Is this crystal suitable for exfoliation into monolayer or few-layer flakes?
Yes—its weak interlayer van der Waals bonding and atomically flat (0001) cleavage plane enable reliable mechanical exfoliation down to sub-5-nm thicknesses using PDMS or PC film stamps.
What is the typical carrier concentration range measured in Hall bar devices fabricated on this material?
Reported values fall between 1 × 10¹⁹ and 5 × 10¹⁹ cm⁻³, depending on stoichiometry and thermal history; full Hall coefficient vs. temperature datasets are available in supplementary CoA documents.
Can I request custom dimensions or alternative orientations (e.g., (10-10) side faces)?
Yes—custom cutting and orientation polishing (±0.1° tolerance) are available upon technical consultation; lead time extends by 4–6 weeks.

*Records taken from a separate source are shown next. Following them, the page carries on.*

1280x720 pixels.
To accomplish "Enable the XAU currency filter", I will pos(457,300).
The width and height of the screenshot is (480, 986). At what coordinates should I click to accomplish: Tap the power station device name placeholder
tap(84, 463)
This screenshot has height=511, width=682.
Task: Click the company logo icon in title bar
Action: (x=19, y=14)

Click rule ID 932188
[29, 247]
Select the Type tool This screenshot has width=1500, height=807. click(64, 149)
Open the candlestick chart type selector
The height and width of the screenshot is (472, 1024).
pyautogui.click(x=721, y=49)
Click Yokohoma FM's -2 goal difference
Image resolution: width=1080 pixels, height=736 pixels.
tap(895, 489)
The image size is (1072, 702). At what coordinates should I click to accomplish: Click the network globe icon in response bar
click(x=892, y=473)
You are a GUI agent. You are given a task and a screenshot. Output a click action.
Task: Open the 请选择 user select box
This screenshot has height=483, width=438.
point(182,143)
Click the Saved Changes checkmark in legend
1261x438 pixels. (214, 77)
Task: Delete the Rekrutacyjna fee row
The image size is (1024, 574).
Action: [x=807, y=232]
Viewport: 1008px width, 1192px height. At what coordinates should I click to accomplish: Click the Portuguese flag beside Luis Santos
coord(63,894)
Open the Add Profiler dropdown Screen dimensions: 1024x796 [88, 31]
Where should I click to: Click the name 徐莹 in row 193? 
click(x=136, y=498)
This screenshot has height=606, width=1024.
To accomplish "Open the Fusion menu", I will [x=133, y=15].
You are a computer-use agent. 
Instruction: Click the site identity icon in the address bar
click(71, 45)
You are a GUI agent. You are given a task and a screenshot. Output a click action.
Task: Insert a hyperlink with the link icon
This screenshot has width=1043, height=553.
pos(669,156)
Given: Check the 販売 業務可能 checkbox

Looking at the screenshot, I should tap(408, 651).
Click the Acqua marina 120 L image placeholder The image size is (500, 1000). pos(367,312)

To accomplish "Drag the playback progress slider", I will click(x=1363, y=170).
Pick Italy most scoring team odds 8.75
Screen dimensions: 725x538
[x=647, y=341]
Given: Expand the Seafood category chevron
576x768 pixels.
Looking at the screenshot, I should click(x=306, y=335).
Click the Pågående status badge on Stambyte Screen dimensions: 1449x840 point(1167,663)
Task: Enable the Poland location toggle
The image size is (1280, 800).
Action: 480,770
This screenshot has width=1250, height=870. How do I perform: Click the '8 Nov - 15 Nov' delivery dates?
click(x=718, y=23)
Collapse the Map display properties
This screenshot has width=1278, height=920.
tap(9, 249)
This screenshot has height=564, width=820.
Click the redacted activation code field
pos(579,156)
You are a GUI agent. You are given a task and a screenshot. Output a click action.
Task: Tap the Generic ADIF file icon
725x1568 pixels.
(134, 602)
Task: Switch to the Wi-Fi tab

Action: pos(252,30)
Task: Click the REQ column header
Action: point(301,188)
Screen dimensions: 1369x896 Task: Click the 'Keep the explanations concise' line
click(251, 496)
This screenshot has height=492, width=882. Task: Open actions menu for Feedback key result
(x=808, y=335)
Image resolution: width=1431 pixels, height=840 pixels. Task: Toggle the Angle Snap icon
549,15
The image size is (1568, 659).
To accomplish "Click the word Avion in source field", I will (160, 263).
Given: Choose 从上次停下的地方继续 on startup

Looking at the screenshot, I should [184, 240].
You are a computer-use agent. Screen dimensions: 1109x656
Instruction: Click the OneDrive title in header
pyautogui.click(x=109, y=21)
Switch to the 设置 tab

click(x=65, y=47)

Are there any handling or storage recommendations to preserve surface integrity?
Store under inert atmosphere (Ar or N₂) in sealed quartz ampoules; avoid exposure to ambient moisture for >30 minutes prior to exfoliation or device fabrication.
Does the material require post-cleavage annealing before STM or ARPES measurement?
Not routinely—cleaved surfaces remain stable for ≥48 hours in UHV (<1 × 10⁻¹⁰ Torr); brief annealing (150 °C, 30 min) may be applied to remove adventitious carbon if required.